Monday, 31 December 2012

... to Say Goodbye to 2012, Hello to 2013

Italian art on ms Volendam by Gilbert Lebigre
Janus, after whom January is named, was the Roman god of two faces. One face looked back at the past and the other turned towards the future. He was the patron of endings and beginnings, the opener and closer of gates.
    We've come to the end of 2012 and now we wonder what 2013 will bring us. I'm not much of a one for making New Year resolutions. I prefer to take each day as it comes, to not look too far into the future. I've experienced instances, through illness and accident, when my life was changed in a heartbeat and no amount of forward planning or sticking to resolutions or timetables would have altered the outcomes. From those times on, for me, thinking about the future has seemed much less important than being fully involved in the present.
   So what will I do today? I want to take time to sit quietly and reflect on the parts of my life that mean the most to me - family, friends, creativity, travel, the beauty in nature. I want to think about the lessons I learned in 2012. The most powerful of those was the grace I felt when, in one particular situation,  I let go of anger and practised compassion.
   What will you do to start the new year? What does 2013 have in store for you?

Saturday, 22 December 2012

More Advent Activities and Happy Christmas

Counting Down to Christmas
I seem to be super-organised this year and haven't felt the usual pressure that seems to mount day by day in the lead-up to Christmas. I've been able to relax and enjoy the Advent activities of week three.
Here's what we've been doing:

  1. Eat marshmallow Santas! Almost as good as Easter eggs!
  2. Mulled wine and Christmas mince pies: More food - do you sense a theme here?! I make the mulled wine from a recipe published in 1901 and it's delicious.
  3. Send Christmas emails: For some people I send Christmas cards by snail mail; for others I send e-cards. I use this website for the cards - by sending a (free) card you support various charities with donations from the website's advertisers.
  4. Remember our first Christmas meal together:  It was Ernest Hemingway who said, "Memory is never true." How right he was! Pete thought our first Christmas was when we went to a Regional Park beach and shared our picnic under the pohutukawa trees with a park ranger. I thought it was when we walked into the city centre from my apartment and bought hamburgers from the pie cart! Who was right? Me!
  5. Have a fun day out together: We've put this on hold till after Christmas hoping the weather will improve.
  6. Donate 'treat' food to the food bank: Instead of the boring old pasta and pasta sauce I donate each week, I put in bags of gold wrapped chocolate 'coins'.
  7. Watch a Christmas movie: We tried, we really tried, but the DVD I got from the library was so dire that after half an hour we switched it off and went for a walk instead. Probably better for us after all the marshmallows and Christmas treats!
Which leaves me with one pleasant task - to thank you for the lovely comments, emails and cards I've had about this blog and to wish you all

                     A Very Merry Christmas

See you again next year!

Tuesday, 18 December 2012

... Be Very Downton Abbey

Edwardian Yule Pastries
I'm feeling very Downton Abbey today. I was reading some of the research I'd done on the Edwardian Era and came across a Christmas recipe from a women's magazine, 'The Delineator', dated December 1901. It is for Yule Pastries, the early 20th century version of Christmas Mince Pies.

▶ **Data records**:
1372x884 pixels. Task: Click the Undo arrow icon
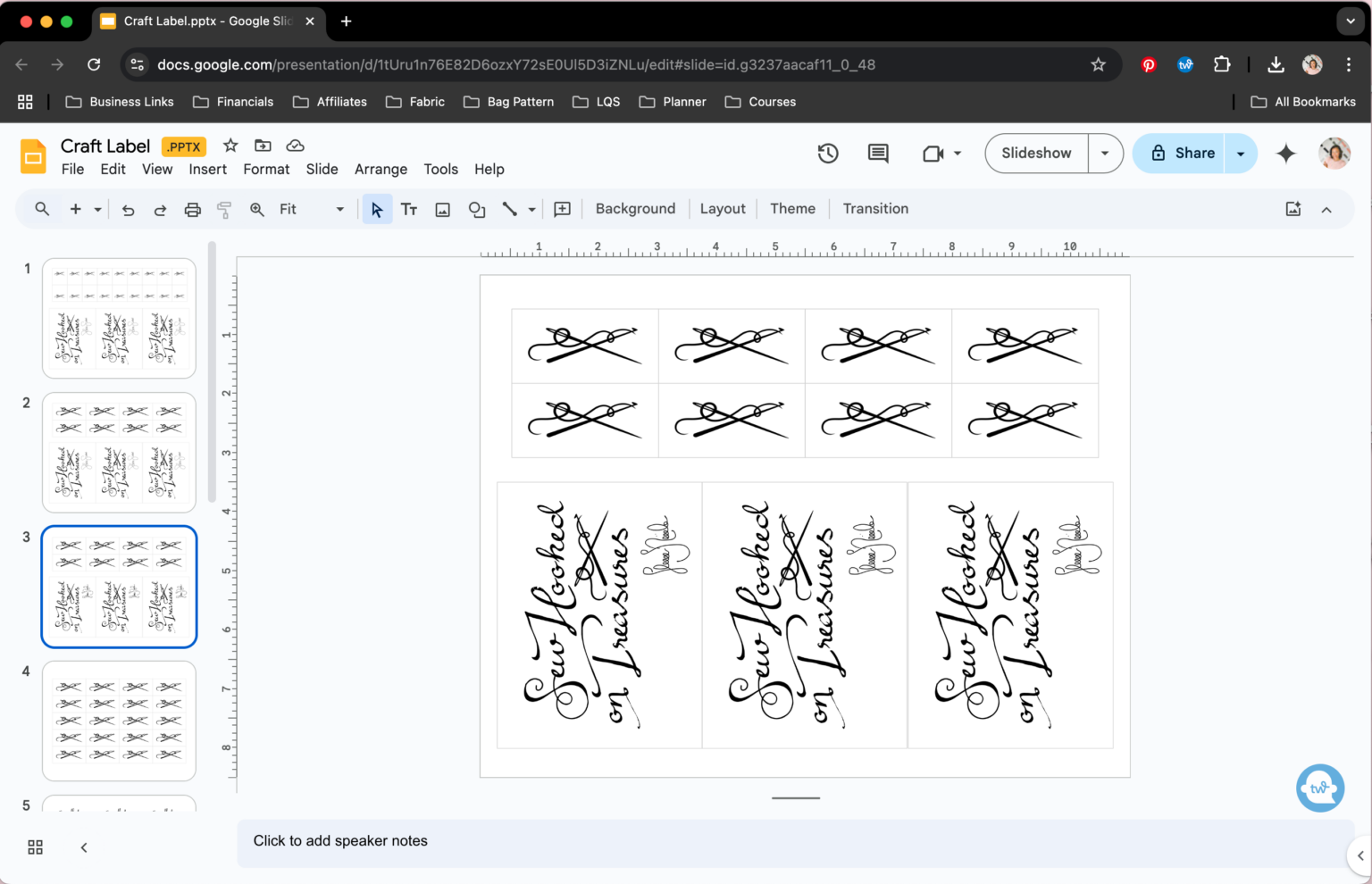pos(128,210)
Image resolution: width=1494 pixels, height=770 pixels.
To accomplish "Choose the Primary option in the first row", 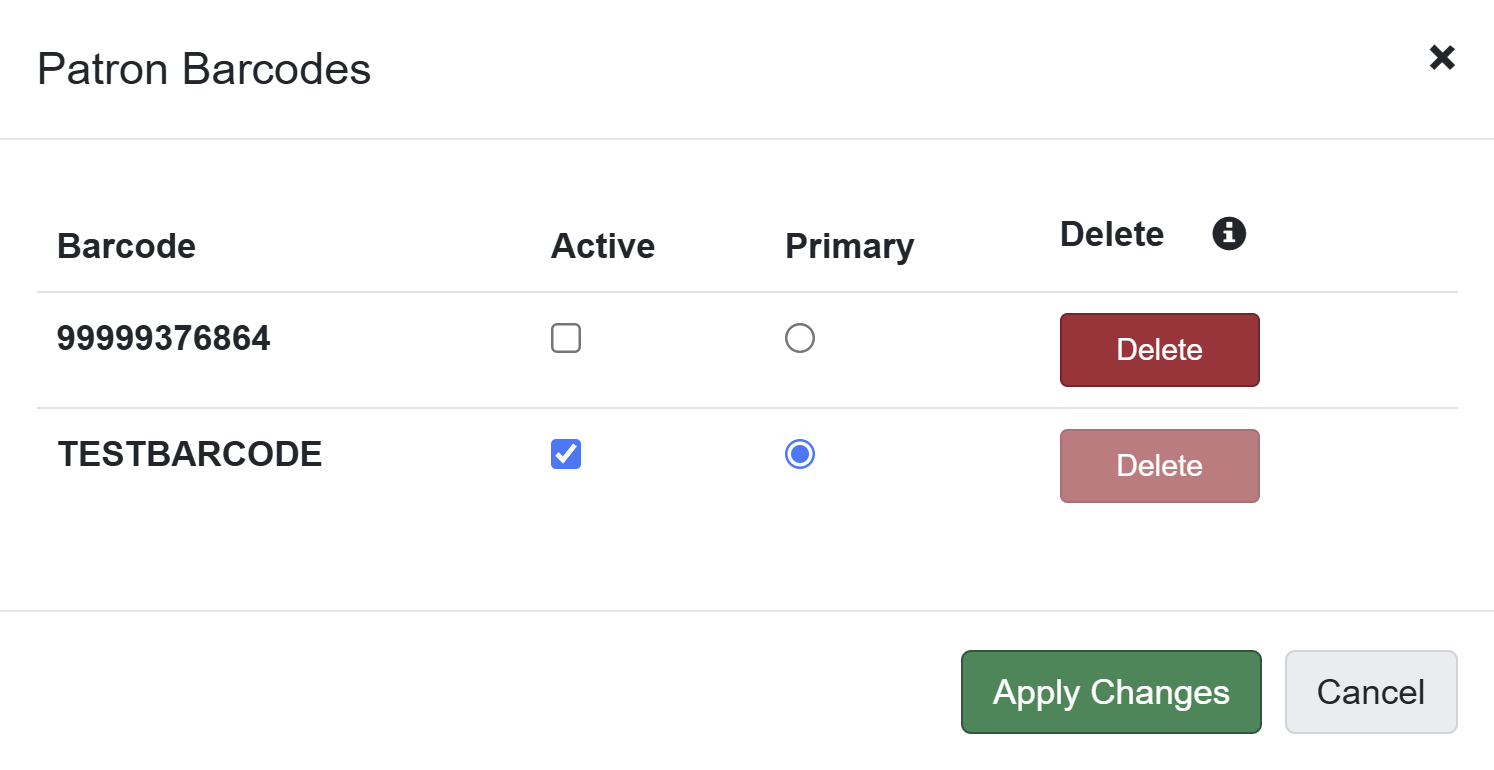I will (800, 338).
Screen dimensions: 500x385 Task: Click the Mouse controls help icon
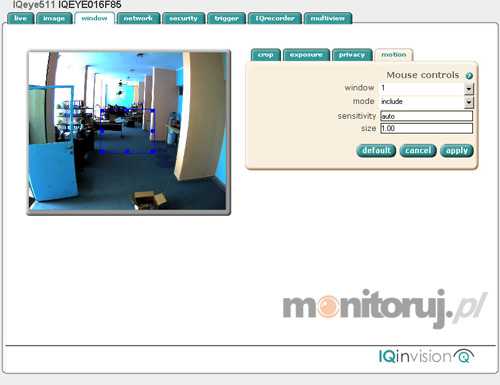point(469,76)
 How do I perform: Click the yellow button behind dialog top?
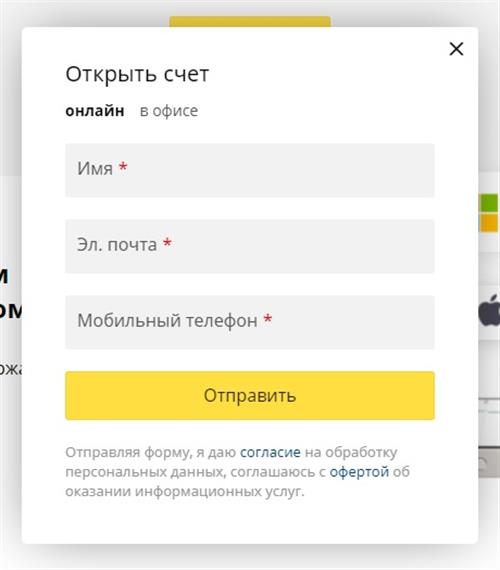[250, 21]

--

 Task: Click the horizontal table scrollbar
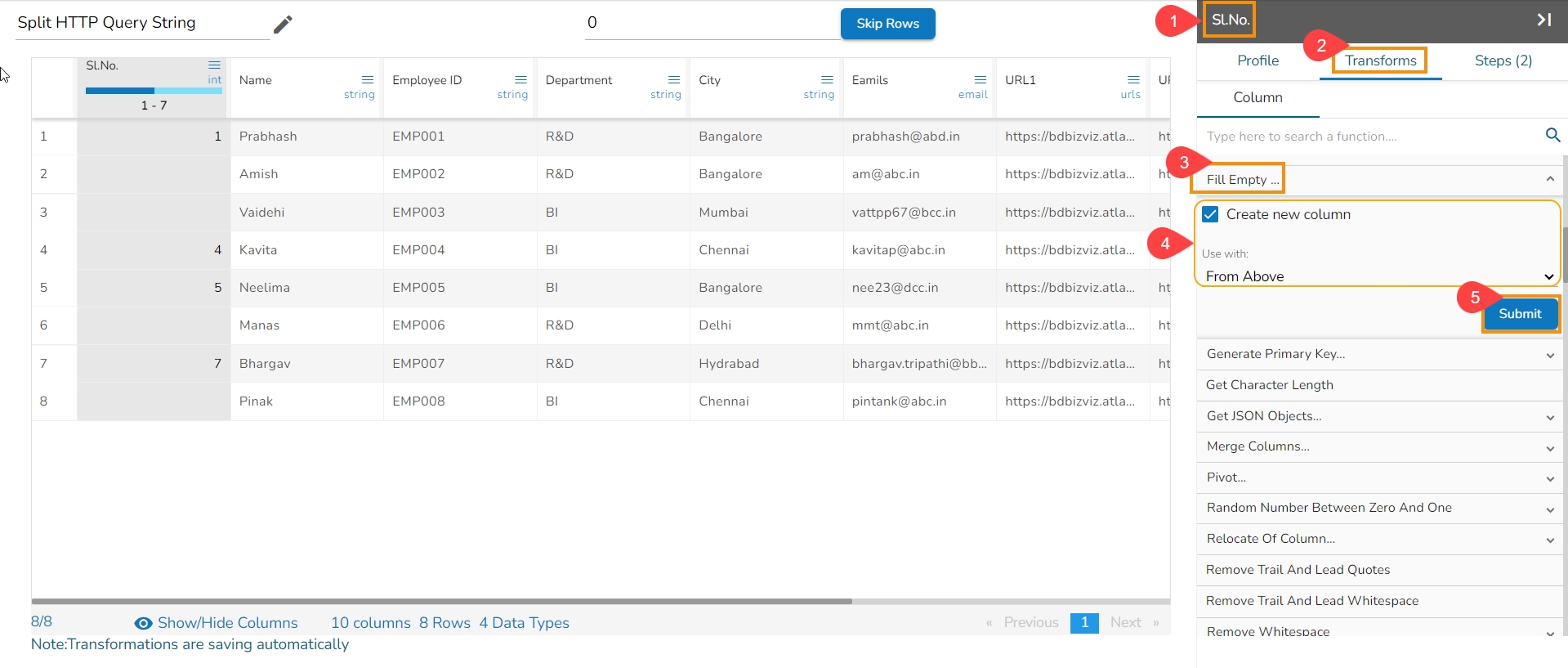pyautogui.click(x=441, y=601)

--

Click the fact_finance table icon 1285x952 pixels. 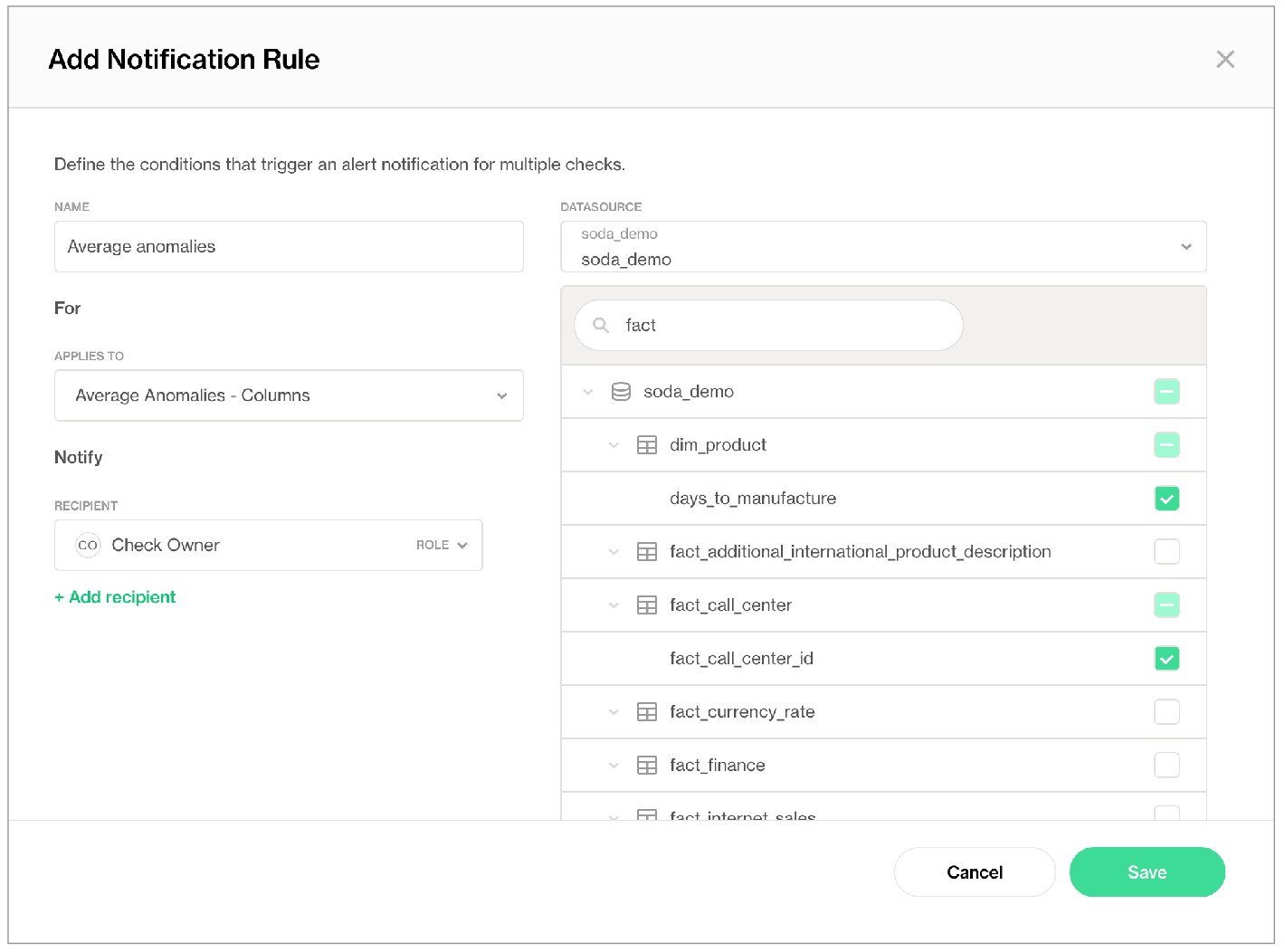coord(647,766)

▶ **Exercise objective**: Transcribe word for word the passage of the blog entries that begins with the words containing "2. Mulled wine" and ends with "and it's delicious.". Work from the blog entries alone, not the material.

▶ **Completed task**:
2. Mulled wine and Christmas mince pies: More food - do you sense a theme here?! I make the mulled wine from a recipe published in 1901 and it's delicious.